Teachers, especially teachers of teenagers, will find the people they deal with every day in the pages of this book. And maybe, after contemplation, we’ll understand them better.


“The Element is the point at which natural talent meets personal passion. When people arrive at the Element, they feel most themselves, most inspired, and achieve at their highest levels,” writes Sir Ken Robinson. Past work in creativity development, innovation and human resources have led him to this thesis.

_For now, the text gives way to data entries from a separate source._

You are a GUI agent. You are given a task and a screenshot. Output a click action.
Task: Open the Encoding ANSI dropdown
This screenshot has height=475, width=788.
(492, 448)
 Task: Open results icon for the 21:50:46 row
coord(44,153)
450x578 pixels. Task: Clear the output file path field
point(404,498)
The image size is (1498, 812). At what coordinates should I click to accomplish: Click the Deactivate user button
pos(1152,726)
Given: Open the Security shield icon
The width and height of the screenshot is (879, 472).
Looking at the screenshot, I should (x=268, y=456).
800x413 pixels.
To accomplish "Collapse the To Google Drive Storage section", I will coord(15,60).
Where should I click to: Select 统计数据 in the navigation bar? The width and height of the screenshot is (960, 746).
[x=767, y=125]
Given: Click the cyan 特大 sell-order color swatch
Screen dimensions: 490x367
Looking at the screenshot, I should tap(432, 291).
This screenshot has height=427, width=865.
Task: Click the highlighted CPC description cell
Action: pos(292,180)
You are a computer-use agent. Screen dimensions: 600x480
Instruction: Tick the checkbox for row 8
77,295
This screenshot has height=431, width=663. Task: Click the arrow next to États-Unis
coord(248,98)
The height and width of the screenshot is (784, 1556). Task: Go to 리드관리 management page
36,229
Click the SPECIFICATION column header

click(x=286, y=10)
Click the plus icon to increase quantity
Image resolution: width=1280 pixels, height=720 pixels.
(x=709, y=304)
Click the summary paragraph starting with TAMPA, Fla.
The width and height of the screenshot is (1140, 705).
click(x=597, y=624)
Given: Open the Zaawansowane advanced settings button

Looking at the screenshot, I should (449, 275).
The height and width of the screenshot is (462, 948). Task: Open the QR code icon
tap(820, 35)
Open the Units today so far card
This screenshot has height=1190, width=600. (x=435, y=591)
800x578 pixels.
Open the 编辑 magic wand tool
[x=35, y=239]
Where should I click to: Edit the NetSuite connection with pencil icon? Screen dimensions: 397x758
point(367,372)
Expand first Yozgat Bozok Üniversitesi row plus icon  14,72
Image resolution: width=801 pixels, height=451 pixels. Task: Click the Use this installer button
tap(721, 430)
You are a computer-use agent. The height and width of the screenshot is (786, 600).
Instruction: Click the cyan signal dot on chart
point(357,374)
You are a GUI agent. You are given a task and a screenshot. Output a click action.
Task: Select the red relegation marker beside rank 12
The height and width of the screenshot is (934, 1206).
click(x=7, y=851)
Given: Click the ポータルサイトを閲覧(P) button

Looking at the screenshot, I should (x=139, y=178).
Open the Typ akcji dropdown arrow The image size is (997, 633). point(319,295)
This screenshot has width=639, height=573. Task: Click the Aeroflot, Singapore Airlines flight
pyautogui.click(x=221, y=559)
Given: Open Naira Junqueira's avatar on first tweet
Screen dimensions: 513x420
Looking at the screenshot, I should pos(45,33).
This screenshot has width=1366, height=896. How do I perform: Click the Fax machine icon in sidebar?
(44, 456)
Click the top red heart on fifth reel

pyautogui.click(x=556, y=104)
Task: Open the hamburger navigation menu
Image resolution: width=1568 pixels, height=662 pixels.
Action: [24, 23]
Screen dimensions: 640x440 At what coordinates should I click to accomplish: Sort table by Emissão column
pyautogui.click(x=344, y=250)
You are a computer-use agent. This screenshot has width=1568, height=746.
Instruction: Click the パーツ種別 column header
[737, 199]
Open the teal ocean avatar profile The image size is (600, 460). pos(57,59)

In The Element, Robinson pursues the idea that following one’s passion and finding one’s “tribe” (mentors and peers who are in their element) brings each of us to a place of wholeness and creativity.
Designed by Nelllie Jacobs, (C)2008

Enjoy a laugh or two with Robinson on YouTube:  Creativity and Literacy

Robinson says, “My definition of creativity is ‘the process of having original ideas that have value.’ Imagination can be entirely internal.  You could be imaginative all day long without anyone noticing.  But you would never say that someone was creative if that person never did anything.  To be creative you actually have to do something.  It involves putting your imagination to work to make something new, to come up with new solutions to problems, even to think of new problems or questions.  You can think of creativity as applied imagination.”

I think the argument can be made that the happiest people are those who find and live in their element.
This should be the objective of all schools: to prepare an environment in which faculty and students can live and work in their element every day. The electric charge given off by such schools would shock our economy out of the doldrums.

When are you in your element? What do you really love to do and be?